Sure, the tail waters of the North Platte here in Wyoming are open year round but there is nothing like getting back on your home waters and getting after it. The “high” temps and sunny days that foreshadow ice out is a time of celebration in my home marked by frantically finishing off the final touches of this seasons fly boxes and unpacking the float tube. This year, however, I was left sitting on the bank watching the waves lap up on to shore thinking about resorting to dusting off my spinners and Cleos when my luggage was lost in the depths of a Denver airport.
Ice out had occurred and I was missing out on some of the best fishing of the year.
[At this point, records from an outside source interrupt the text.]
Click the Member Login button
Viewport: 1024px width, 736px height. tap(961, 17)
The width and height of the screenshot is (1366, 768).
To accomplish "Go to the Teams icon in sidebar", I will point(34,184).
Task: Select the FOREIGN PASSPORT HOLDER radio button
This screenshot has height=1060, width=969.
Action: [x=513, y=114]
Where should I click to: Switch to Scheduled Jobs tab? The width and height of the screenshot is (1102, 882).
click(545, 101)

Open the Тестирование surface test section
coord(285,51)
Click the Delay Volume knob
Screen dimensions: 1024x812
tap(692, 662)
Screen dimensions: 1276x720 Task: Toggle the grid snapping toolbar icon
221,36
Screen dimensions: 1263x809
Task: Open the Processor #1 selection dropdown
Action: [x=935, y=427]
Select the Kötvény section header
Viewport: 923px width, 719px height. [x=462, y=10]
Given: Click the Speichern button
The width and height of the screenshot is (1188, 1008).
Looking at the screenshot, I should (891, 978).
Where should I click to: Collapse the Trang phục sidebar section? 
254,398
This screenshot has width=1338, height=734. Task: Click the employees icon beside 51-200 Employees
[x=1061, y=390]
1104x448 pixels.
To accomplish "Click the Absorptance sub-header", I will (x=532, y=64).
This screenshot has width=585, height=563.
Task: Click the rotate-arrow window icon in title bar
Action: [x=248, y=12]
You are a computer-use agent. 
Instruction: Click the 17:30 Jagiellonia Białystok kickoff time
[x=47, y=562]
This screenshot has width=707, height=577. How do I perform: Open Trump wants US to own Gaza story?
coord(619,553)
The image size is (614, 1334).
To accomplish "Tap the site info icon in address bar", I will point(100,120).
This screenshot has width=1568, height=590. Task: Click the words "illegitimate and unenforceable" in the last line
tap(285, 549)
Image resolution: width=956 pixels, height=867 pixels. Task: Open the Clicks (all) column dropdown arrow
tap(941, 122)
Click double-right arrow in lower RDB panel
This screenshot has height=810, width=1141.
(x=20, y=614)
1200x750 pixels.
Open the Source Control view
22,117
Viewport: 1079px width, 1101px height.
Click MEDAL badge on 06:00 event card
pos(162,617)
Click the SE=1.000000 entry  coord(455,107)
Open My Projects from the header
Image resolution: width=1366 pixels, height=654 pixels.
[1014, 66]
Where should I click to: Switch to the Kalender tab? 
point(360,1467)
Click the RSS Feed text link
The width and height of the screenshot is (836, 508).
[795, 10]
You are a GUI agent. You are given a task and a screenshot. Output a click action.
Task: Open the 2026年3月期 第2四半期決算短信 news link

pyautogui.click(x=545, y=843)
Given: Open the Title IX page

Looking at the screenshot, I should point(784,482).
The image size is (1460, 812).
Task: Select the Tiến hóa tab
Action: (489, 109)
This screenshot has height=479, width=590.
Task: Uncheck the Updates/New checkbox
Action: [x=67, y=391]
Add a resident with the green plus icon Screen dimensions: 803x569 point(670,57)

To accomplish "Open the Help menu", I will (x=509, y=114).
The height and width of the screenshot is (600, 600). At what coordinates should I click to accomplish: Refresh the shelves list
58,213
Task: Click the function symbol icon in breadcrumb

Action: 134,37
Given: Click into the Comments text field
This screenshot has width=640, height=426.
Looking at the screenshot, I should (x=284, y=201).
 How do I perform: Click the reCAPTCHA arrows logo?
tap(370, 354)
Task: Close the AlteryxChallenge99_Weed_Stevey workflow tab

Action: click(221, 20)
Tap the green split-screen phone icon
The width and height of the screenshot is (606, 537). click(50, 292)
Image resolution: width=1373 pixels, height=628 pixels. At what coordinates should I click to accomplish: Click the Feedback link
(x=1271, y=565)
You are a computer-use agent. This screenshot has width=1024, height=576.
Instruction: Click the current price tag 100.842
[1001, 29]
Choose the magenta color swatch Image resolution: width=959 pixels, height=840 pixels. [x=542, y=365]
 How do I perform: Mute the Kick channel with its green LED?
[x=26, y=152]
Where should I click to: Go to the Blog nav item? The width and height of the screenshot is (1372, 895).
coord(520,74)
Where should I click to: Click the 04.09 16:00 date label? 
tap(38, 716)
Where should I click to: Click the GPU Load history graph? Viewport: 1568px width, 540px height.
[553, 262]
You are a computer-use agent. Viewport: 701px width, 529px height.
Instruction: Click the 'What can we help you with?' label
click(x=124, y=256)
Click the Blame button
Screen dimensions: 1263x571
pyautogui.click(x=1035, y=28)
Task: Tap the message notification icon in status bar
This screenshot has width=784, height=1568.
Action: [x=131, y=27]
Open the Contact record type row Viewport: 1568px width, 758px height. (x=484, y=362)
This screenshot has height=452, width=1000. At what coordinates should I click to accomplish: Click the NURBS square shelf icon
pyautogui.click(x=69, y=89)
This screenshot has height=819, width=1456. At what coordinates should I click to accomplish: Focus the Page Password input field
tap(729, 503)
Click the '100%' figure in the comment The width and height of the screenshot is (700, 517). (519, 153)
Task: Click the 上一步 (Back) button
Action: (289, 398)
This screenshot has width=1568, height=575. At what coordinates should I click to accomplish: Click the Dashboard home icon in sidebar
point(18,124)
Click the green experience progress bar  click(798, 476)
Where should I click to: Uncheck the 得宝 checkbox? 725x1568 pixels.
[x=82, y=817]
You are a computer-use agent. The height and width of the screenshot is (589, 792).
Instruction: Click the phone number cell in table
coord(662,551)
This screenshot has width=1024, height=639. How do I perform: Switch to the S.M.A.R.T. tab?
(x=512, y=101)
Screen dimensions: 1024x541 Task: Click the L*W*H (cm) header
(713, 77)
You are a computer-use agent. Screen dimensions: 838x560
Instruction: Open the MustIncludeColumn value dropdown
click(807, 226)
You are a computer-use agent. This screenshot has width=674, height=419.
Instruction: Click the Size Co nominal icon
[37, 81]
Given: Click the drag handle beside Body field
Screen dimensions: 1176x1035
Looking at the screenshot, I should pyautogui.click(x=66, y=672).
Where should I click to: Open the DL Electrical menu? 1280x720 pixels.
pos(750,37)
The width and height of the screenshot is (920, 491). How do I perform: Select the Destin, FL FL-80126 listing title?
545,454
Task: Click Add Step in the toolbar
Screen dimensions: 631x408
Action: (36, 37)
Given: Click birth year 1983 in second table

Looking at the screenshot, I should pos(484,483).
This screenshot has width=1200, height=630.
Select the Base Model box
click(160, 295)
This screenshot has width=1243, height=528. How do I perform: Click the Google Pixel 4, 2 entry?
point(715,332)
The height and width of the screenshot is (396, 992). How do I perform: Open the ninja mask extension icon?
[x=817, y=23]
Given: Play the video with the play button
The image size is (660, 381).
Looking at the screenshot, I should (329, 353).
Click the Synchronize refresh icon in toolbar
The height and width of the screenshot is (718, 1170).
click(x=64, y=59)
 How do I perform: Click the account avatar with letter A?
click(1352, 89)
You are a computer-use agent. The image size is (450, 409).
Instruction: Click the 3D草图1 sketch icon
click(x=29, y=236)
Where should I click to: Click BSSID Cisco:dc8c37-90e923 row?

I had accrued enough tying materials to fill all my boxes to the brim with assorted bugs but no way to sling’em. Little did I know, that the ties of brotherhood within the fly-fishing community run deep.
I was talking with a friend I had met through my Instagram page and mentioned my problem with the airlines. What happened next is something I will never forget. He gave me the opportunity to “drive his Porsche”. He loaned me his Winston Boron IIIX 5wt appropriately named “Hope”. Needless to say, I was a bit apprehensive at first taking an $800 fly rod from someone whom I had never met, but the call of open water took over.
The day after I received Hope, I pulled on my waders and hit the water. Wyoming, being Wyoming, the wind was horrendous. I spent about an hour trying to throw my fly out there but to no avail. Someone with better casting abilities would have had no problem, but I climbed back in my truck with my tail between my legs and headed home.
The next chance I got to go out the weather was perfect, unseasonably warm at around 50 degrees and no wind to speak of. I tied on a tried and true pattern, a brown #10 Wooly Bugger and started slinging it out there. With the second cast of the day, I hooked up with the first fish of the year. When I felt the line go tight and Hope flex in my hand, I had a grin on my face hanging an inch off either side. What felt like half an hour (probably about 20 seconds) later, I had color in the water and net in hand. I had a beautifully marked Splake in hand (a relatively allusive species for the lake). I snapped a quick picture, thanked the trout for the fight and set it on its way
The rest of the day I spent fishing knowing the rest would be icing on the cake no matter what happened. With the first fish in hand, I had high hopes for a great season, and so far it has lived up to my expectations. I’m still looking forward to when streamer fishing really kicks in, developing and fishing new patterns, and finding myself in the middle of some great Wyoming hatches. However, there is nothing like the first fish of the year.
Right now, I don’t think there will be a single fish that will top that gorgeous Splake. It was not only a fish to remember, but also a moment that will stick with me for the rest of my life. Its not often you get to encounter such a selfless act of kindness as I did when, my now good friend, offered to give me Hope, in more ways than one.